Islamic jihadists accused of planning huge terror campaign in London discussed failure of 7/7 attackers to use nails in bombs


Three men accused of planning a huge suicide terror attack discussed how the 7/7 London bombers did not do enough damage because the attackers had forgotten to use “nails and stuff”, a court has heard.

Irfan Naseer, 31, Irfan Khalid and Ashik Ali, both 27, are part of a group of 11 men accused of being behind the plot.

Prosecutor Brian Altman told the jury that technical examination of a laptop they had used showed a Google search for the the term "muhammed siddique khan as sahab", who was one of the London bombers.

In a taped conversation read out during their trial, Naseer is then heard discussing the bombings and agreeing with another man that it had gone "a bit wrong" and that not enough damage had been done.

"You know what? They forgot to put the, they didn't put the nails and stuff in, man," Naseer said.

Laptop examinations also revealed the accused searched YouTube for "The devil's deception of the fake jihadis", "Taliban fighting videos" and on FoxNews, "homemade bomb found in womens restroom in Detroit".

Khalid was also recorded talking about about wanting to see "AQ", and telling Naseer the instruction to spread the knowledge into Europe, their trial at Woolwich Crown Court was told.

Naseer then said: "AQ's main aim is... the knowledge that they give us, we want more and more people have stance in Europe. So they can start whacking you there, yeah, do you understand?"

The men also joked about their last meal before their planned attacks and finding a second wife in paradise, the court heard.

The three men are accused of engaging in conduct in preparation of terrorist acts, which they deny.

Naseer is accused of five counts of the offence, Khalid four and Ali three, all between Christmas Day 2010 and September 19 last year.

For Naseer, from Sparkhill, Khalid, from Sparkbrook, and Ali, from Balsall Heath, all in Birmingham, this is alleged to have included planning a bombing campaign, collecting money for terrorism and recruiting others for terrorism.

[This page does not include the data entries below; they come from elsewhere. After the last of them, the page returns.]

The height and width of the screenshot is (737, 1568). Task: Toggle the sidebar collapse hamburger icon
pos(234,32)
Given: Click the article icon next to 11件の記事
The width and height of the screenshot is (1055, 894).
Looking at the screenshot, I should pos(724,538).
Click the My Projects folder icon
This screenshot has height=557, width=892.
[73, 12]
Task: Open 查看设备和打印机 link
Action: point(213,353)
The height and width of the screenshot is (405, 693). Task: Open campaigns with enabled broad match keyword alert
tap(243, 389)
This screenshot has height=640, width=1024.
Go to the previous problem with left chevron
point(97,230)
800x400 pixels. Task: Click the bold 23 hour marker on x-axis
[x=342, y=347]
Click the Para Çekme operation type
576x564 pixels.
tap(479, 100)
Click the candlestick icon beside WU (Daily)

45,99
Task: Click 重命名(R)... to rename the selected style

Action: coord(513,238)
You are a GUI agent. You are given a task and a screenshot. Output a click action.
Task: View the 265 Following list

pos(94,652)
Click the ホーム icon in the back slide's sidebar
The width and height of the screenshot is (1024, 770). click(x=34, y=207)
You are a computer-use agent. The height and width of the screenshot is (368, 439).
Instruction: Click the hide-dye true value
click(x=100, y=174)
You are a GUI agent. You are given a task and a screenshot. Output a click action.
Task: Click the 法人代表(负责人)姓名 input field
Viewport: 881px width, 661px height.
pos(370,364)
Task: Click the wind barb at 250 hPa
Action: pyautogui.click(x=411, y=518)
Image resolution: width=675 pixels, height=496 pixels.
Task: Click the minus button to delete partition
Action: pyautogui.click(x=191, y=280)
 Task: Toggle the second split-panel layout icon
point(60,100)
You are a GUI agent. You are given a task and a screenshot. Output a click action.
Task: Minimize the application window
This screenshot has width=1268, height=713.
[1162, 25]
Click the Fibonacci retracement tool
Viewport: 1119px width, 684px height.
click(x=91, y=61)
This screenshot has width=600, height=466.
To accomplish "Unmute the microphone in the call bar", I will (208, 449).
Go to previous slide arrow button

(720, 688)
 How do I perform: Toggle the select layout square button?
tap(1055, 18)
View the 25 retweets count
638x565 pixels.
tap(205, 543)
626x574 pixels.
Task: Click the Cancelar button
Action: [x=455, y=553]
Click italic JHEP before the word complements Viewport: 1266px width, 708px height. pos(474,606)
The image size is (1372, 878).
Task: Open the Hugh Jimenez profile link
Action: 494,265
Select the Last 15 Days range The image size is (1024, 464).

Naseer and Khalid are also accused of travelling to Pakistan for training in terrorism, and it is alleged that Naseer also helped others to travel to the country for the same purpose.

In another taped conversation, it was revealed the men had suspicions that they were under police surveillance.

"Naseer had a feeling, correctly as it turned out, that 'they were gonna do something here soon...' In other words, there might be a police raid," Mr Altman said.

They then discussed always having someone inside the flat so that bugs could not be planted. Or if they had to leave, going out via a window to create the illusion that someone was still in, or by installing a spy camera to cover the front of the house, the court heard.

The three men were arrested on the night of September 18 while coming out of a car.

Ali, who was in the rear of the car, was recorded saying: "I am not a terrorist. I am a civilian. Just because I have a beard does not make me a terrorist."

Once arrested, a police search found in Naseer's bedroom, a black flag bearing the words in Arabic: "There is no God but Allah and Mohammed is the Prophet of Allah."

"This is the first of the five pillars of Islam. The colour and style of the flag represent the jihad and the caliphate, the era of Islamic ascendancy following the death of the prophet," Mr Altman said.

Police also found a tape labelled "Caravan of Martyrs" with songs about martyrs and the longing to see them again in paradise, the court heard.

A search of Khalid's apartment uncovered a large amount of extremist literature in the form of taped lectures by radical clerics and books, the jury was told.

The trial has been adjourned until Monday.